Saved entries
Content starts
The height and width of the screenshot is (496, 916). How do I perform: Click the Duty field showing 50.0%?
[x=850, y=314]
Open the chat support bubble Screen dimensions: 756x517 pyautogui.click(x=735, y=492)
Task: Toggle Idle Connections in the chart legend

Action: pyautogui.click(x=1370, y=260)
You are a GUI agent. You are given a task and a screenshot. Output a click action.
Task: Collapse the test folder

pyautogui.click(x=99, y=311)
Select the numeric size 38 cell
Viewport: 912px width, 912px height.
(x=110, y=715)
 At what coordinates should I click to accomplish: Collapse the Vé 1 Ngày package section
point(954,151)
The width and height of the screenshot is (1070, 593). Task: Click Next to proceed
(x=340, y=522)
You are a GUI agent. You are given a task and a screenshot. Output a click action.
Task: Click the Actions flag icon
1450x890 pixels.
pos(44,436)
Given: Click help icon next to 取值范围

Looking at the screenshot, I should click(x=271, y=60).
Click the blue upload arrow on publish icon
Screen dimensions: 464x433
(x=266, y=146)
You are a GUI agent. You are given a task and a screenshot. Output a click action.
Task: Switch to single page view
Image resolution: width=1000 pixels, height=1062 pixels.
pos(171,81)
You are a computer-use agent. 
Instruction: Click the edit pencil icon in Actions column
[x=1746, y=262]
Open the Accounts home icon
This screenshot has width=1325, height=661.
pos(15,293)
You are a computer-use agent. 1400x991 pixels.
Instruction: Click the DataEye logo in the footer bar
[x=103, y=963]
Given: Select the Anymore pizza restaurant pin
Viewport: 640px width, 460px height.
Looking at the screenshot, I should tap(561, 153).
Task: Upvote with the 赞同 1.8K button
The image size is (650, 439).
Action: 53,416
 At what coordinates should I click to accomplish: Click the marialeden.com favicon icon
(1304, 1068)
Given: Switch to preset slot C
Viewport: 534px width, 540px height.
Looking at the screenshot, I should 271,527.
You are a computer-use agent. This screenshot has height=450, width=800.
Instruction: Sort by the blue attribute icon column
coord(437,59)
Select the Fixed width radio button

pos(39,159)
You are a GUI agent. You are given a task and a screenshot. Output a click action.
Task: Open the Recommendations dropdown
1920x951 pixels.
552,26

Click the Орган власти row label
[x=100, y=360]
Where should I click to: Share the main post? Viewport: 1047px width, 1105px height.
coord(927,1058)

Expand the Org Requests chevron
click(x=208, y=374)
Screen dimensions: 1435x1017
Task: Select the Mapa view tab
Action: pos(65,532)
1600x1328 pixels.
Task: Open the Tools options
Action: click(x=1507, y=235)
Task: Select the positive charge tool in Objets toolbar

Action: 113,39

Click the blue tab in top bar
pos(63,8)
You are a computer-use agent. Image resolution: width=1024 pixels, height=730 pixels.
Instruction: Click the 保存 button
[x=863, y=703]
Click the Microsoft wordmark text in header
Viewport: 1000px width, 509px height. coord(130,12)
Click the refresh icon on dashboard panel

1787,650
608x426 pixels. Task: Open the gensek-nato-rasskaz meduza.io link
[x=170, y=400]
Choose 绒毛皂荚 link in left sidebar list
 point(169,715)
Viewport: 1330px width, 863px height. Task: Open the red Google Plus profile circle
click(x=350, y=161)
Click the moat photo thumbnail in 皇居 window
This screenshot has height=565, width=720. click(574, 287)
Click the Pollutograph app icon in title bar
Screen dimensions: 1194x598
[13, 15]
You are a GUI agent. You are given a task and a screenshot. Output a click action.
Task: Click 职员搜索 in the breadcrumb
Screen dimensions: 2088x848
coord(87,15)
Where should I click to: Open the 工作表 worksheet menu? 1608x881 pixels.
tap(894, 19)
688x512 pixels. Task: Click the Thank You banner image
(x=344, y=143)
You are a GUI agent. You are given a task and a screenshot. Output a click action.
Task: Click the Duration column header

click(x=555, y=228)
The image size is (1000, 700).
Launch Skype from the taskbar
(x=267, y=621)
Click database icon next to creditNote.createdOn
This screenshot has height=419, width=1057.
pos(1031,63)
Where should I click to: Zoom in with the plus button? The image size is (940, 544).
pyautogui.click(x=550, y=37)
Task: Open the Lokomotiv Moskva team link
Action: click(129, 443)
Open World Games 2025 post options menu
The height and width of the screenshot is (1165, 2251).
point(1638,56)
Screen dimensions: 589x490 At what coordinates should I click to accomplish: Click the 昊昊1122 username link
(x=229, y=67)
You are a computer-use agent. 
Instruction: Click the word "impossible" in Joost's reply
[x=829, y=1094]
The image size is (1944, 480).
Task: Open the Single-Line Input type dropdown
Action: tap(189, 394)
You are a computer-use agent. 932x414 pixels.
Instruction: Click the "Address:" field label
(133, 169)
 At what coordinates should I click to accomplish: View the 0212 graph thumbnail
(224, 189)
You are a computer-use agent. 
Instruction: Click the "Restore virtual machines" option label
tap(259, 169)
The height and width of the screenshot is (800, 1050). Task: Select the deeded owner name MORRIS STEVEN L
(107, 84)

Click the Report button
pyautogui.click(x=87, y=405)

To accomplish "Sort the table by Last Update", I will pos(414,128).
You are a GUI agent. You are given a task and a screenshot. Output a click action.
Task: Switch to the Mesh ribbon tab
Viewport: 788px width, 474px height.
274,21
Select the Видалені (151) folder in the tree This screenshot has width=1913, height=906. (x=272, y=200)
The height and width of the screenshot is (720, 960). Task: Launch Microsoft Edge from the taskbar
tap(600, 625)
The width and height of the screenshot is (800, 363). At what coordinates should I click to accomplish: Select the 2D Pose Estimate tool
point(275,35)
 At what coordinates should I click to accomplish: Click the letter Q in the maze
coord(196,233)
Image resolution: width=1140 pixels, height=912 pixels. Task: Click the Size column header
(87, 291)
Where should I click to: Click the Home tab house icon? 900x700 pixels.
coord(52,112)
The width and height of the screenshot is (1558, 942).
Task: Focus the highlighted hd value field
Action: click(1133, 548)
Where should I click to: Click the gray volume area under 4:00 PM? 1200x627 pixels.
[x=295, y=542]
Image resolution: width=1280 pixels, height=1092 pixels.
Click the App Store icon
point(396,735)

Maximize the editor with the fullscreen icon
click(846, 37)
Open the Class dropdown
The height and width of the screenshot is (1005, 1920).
Content ends
WHAT YOU ARE ASKED TO DO: Return the entries above exactly as they appear.

REPLY:
The height and width of the screenshot is (496, 916). How do I perform: Click the Duty field showing 50.0%?
[x=850, y=314]
Open the chat support bubble Screen dimensions: 756x517 pyautogui.click(x=735, y=492)
Task: Toggle Idle Connections in the chart legend

Action: pyautogui.click(x=1370, y=260)
You are a GUI agent. You are given a task and a screenshot. Output a click action.
Task: Collapse the test folder

pyautogui.click(x=99, y=311)
Select the numeric size 38 cell
Viewport: 912px width, 912px height.
(x=110, y=715)
 At what coordinates should I click to accomplish: Collapse the Vé 1 Ngày package section
point(954,151)
The width and height of the screenshot is (1070, 593). Task: Click Next to proceed
(x=340, y=522)
You are a GUI agent. You are given a task and a screenshot. Output a click action.
Task: Click the Actions flag icon
1450x890 pixels.
pos(44,436)
Given: Click help icon next to 取值范围

Looking at the screenshot, I should click(x=271, y=60).
Click the blue upload arrow on publish icon
Screen dimensions: 464x433
(x=266, y=146)
You are a GUI agent. You are given a task and a screenshot. Output a click action.
Task: Switch to single page view
Image resolution: width=1000 pixels, height=1062 pixels.
pos(171,81)
You are a computer-use agent. 
Instruction: Click the edit pencil icon in Actions column
[x=1746, y=262]
Open the Accounts home icon
This screenshot has width=1325, height=661.
pos(15,293)
You are a computer-use agent. 1400x991 pixels.
Instruction: Click the DataEye logo in the footer bar
[x=103, y=963]
Given: Select the Anymore pizza restaurant pin
Viewport: 640px width, 460px height.
Looking at the screenshot, I should tap(561, 153).
Task: Upvote with the 赞同 1.8K button
The image size is (650, 439).
Action: 53,416
 At what coordinates should I click to accomplish: Click the marialeden.com favicon icon
(1304, 1068)
Given: Switch to preset slot C
Viewport: 534px width, 540px height.
Looking at the screenshot, I should 271,527.
You are a computer-use agent. This screenshot has height=450, width=800.
Instruction: Sort by the blue attribute icon column
coord(437,59)
Select the Fixed width radio button

pos(39,159)
You are a GUI agent. You are given a task and a screenshot. Output a click action.
Task: Open the Recommendations dropdown
1920x951 pixels.
552,26

Click the Орган власти row label
[x=100, y=360]
Where should I click to: Share the main post? Viewport: 1047px width, 1105px height.
coord(927,1058)

Expand the Org Requests chevron
click(x=208, y=374)
Screen dimensions: 1435x1017
Task: Select the Mapa view tab
Action: pos(65,532)
1600x1328 pixels.
Task: Open the Tools options
Action: click(x=1507, y=235)
Task: Select the positive charge tool in Objets toolbar

Action: 113,39

Click the blue tab in top bar
pos(63,8)
You are a computer-use agent. Image resolution: width=1024 pixels, height=730 pixels.
Instruction: Click the 保存 button
[x=863, y=703]
Click the Microsoft wordmark text in header
Viewport: 1000px width, 509px height. coord(130,12)
Click the refresh icon on dashboard panel

1787,650
608x426 pixels. Task: Open the gensek-nato-rasskaz meduza.io link
[x=170, y=400]
Choose 绒毛皂荚 link in left sidebar list
 point(169,715)
Viewport: 1330px width, 863px height. Task: Open the red Google Plus profile circle
click(x=350, y=161)
Click the moat photo thumbnail in 皇居 window
This screenshot has height=565, width=720. click(574, 287)
Click the Pollutograph app icon in title bar
Screen dimensions: 1194x598
[13, 15]
You are a GUI agent. You are given a task and a screenshot. Output a click action.
Task: Click 职员搜索 in the breadcrumb
Screen dimensions: 2088x848
coord(87,15)
Where should I click to: Open the 工作表 worksheet menu? 1608x881 pixels.
tap(894, 19)
688x512 pixels. Task: Click the Thank You banner image
(x=344, y=143)
You are a GUI agent. You are given a task and a screenshot. Output a click action.
Task: Click the Duration column header

click(x=555, y=228)
The image size is (1000, 700).
Launch Skype from the taskbar
(x=267, y=621)
Click database icon next to creditNote.createdOn
This screenshot has height=419, width=1057.
pos(1031,63)
Where should I click to: Zoom in with the plus button? The image size is (940, 544).
pyautogui.click(x=550, y=37)
Task: Open the Lokomotiv Moskva team link
Action: click(129, 443)
Open World Games 2025 post options menu
The height and width of the screenshot is (1165, 2251).
point(1638,56)
Screen dimensions: 589x490 At what coordinates should I click to accomplish: Click the 昊昊1122 username link
(x=229, y=67)
You are a computer-use agent. 
Instruction: Click the word "impossible" in Joost's reply
[x=829, y=1094]
The image size is (1944, 480).
Task: Open the Single-Line Input type dropdown
Action: tap(189, 394)
You are a computer-use agent. 932x414 pixels.
Instruction: Click the "Address:" field label
(133, 169)
 At what coordinates should I click to accomplish: View the 0212 graph thumbnail
(224, 189)
You are a computer-use agent. 
Instruction: Click the "Restore virtual machines" option label
tap(259, 169)
The height and width of the screenshot is (800, 1050). Task: Select the deeded owner name MORRIS STEVEN L
(107, 84)

Click the Report button
pyautogui.click(x=87, y=405)

To accomplish "Sort the table by Last Update", I will pos(414,128).
You are a GUI agent. You are given a task and a screenshot. Output a click action.
Task: Switch to the Mesh ribbon tab
Viewport: 788px width, 474px height.
274,21
Select the Видалені (151) folder in the tree This screenshot has width=1913, height=906. (x=272, y=200)
The height and width of the screenshot is (720, 960). Task: Launch Microsoft Edge from the taskbar
tap(600, 625)
The width and height of the screenshot is (800, 363). At what coordinates should I click to accomplish: Select the 2D Pose Estimate tool
point(275,35)
 At what coordinates should I click to accomplish: Click the letter Q in the maze
coord(196,233)
Image resolution: width=1140 pixels, height=912 pixels. Task: Click the Size column header
(87, 291)
Where should I click to: Click the Home tab house icon? 900x700 pixels.
coord(52,112)
The width and height of the screenshot is (1558, 942).
Task: Focus the highlighted hd value field
Action: click(1133, 548)
Where should I click to: Click the gray volume area under 4:00 PM? 1200x627 pixels.
[x=295, y=542]
Image resolution: width=1280 pixels, height=1092 pixels.
Click the App Store icon
point(396,735)

Maximize the editor with the fullscreen icon
click(846, 37)
Open the Class dropdown
The height and width of the screenshot is (1005, 1920).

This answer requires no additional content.